Palamara è stato radiato per aver gestito il sistema delle nomine giudiziarie insieme ad alcuni politici. Recentemente, ha confermato la sua intenzione di chiedere il rientro in magistratura. Ha già presentato una richiesta di revoca del patteggiamento per traffico d’influenze al Tribunale di Perugia, e la Procura ha dato parere favorevole a tale richiesta.
Palamara ha dichiarato: ‘Mi riprenderò ciò che mi è stato tolto.’ Per tornare a vestire la toga, dovrà ottenere una sentenza di riabilitazione dal Consiglio superiore della magistratura.
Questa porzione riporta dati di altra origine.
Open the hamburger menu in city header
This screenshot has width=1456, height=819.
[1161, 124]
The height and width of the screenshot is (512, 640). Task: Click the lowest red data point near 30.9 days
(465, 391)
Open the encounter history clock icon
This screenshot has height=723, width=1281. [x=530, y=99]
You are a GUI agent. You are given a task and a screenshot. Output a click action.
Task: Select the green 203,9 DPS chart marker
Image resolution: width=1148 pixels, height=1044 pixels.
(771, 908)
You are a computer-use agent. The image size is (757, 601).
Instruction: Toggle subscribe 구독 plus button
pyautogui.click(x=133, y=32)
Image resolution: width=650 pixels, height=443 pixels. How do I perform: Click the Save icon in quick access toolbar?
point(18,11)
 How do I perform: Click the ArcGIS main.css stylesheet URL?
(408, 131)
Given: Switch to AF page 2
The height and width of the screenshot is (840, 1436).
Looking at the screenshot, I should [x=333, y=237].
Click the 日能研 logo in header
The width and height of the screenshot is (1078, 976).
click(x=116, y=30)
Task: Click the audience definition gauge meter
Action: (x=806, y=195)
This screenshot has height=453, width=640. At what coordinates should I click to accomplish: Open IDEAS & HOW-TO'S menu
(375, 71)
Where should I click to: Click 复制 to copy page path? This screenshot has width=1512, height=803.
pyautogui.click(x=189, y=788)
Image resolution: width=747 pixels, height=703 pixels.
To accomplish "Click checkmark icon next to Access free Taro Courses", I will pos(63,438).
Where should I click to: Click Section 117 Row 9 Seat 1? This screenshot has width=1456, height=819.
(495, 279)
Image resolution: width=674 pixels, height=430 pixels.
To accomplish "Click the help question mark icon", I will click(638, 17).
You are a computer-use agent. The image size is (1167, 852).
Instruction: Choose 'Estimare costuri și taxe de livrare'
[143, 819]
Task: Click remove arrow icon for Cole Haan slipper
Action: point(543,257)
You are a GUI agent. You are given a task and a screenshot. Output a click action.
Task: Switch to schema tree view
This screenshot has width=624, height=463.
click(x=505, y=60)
In un recente incontro, Mieli ha ricordato il caso Palamara al Ministro della Giustizia, Alfonso Bonafede, il quale ha affermato che hanno lavorato su una riforma per separare politica e magistratura. ‘Abbiamo lavorato su una riforma che cambiava i meccanismi interni al CSM.’ ha aggiunto Bonafede.
Palamara interverrà all’evento ‘Vota Sì per liberare la magistratura dalle correnti.’ L’evento è organizzato dal Comitato Sì Riforma, Fratelli d’Italia e il Comitato Camere Penali per il Sì, e si terrà mercoledì 18 marzo alle 20.45 nella sala Falco della Provincia, corso Dante, 41.
Palamara è ex presidente dell’Anm (Associazione nazionale Magistrati) e il suo ritorno in magistratura potrebbe avere ripercussioni significative sul sistema giudiziario italiano. Gli osservatori si chiedono come si svilupperà la situazione e quali saranno le reazioni politiche e istituzionali.